TASK GOAL
Within the listing below, please copy exactly the lines between the line holding "Select the 'Size 1 (Age 1Y-2Y)' label box" and the line holding "Task: Enable the Titoli degli assi checkbox", inclusive.

RECORD EXCERPTS

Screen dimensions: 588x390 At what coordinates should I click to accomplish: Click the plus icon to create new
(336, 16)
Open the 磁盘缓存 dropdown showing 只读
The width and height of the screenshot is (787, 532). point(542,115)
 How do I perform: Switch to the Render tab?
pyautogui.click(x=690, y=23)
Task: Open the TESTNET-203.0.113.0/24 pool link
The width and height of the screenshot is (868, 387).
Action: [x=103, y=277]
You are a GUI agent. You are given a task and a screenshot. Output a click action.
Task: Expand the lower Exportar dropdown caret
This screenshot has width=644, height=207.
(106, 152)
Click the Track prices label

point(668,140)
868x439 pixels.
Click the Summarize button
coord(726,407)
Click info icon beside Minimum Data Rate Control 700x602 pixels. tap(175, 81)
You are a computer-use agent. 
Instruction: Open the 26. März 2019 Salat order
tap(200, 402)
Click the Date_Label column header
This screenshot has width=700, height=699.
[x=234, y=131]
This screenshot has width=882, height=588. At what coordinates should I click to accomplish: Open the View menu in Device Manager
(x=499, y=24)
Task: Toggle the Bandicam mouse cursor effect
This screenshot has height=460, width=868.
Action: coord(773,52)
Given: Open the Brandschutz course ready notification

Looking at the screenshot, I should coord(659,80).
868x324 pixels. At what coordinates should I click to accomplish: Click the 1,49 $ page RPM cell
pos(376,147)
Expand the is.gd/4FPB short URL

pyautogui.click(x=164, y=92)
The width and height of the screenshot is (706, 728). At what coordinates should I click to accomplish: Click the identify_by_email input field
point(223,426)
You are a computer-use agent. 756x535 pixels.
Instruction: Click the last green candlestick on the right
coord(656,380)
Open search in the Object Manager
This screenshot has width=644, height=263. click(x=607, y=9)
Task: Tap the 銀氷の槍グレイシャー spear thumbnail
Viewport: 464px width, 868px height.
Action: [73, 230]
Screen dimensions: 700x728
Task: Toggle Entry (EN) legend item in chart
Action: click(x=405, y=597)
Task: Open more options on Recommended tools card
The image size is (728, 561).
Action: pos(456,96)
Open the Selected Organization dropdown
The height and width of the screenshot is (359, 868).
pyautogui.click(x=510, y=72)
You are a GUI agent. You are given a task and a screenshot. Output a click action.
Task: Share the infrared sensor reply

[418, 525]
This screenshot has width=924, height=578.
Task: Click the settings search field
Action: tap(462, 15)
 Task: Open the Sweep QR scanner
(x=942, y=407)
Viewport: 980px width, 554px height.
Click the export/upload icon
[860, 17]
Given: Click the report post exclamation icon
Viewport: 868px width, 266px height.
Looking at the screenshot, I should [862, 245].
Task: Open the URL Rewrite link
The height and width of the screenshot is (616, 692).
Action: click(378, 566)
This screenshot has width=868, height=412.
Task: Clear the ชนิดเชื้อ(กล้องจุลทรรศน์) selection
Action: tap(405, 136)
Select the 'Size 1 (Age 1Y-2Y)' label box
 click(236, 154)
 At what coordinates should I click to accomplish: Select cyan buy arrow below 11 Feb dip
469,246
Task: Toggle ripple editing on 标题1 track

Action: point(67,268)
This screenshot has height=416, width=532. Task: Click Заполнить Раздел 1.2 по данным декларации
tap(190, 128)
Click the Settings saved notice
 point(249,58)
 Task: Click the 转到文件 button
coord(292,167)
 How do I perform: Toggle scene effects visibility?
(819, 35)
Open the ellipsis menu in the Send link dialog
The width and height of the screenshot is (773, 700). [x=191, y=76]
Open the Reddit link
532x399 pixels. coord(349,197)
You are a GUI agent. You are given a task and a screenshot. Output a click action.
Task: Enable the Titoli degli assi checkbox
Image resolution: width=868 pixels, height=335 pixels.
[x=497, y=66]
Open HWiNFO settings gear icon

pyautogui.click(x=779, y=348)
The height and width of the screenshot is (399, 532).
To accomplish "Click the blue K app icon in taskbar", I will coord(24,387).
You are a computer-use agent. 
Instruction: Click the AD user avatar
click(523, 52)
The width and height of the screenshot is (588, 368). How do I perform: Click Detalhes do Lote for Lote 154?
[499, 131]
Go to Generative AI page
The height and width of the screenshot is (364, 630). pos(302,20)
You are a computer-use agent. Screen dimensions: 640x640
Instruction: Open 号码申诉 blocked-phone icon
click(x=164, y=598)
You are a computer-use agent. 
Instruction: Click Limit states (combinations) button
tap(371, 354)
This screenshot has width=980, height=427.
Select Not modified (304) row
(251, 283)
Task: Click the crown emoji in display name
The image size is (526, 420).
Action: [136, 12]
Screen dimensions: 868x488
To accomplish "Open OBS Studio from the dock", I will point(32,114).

WRITTEN REPLY
Select the 'Size 1 (Age 1Y-2Y)' label box
 click(236, 154)
 At what coordinates should I click to accomplish: Select cyan buy arrow below 11 Feb dip
469,246
Task: Toggle ripple editing on 标题1 track

Action: point(67,268)
This screenshot has height=416, width=532. Task: Click Заполнить Раздел 1.2 по данным декларации
tap(190, 128)
Click the Settings saved notice
 point(249,58)
 Task: Click the 转到文件 button
coord(292,167)
 How do I perform: Toggle scene effects visibility?
(819, 35)
Open the ellipsis menu in the Send link dialog
The width and height of the screenshot is (773, 700). [x=191, y=76]
Open the Reddit link
532x399 pixels. coord(349,197)
You are a GUI agent. You are given a task and a screenshot. Output a click action.
Task: Enable the Titoli degli assi checkbox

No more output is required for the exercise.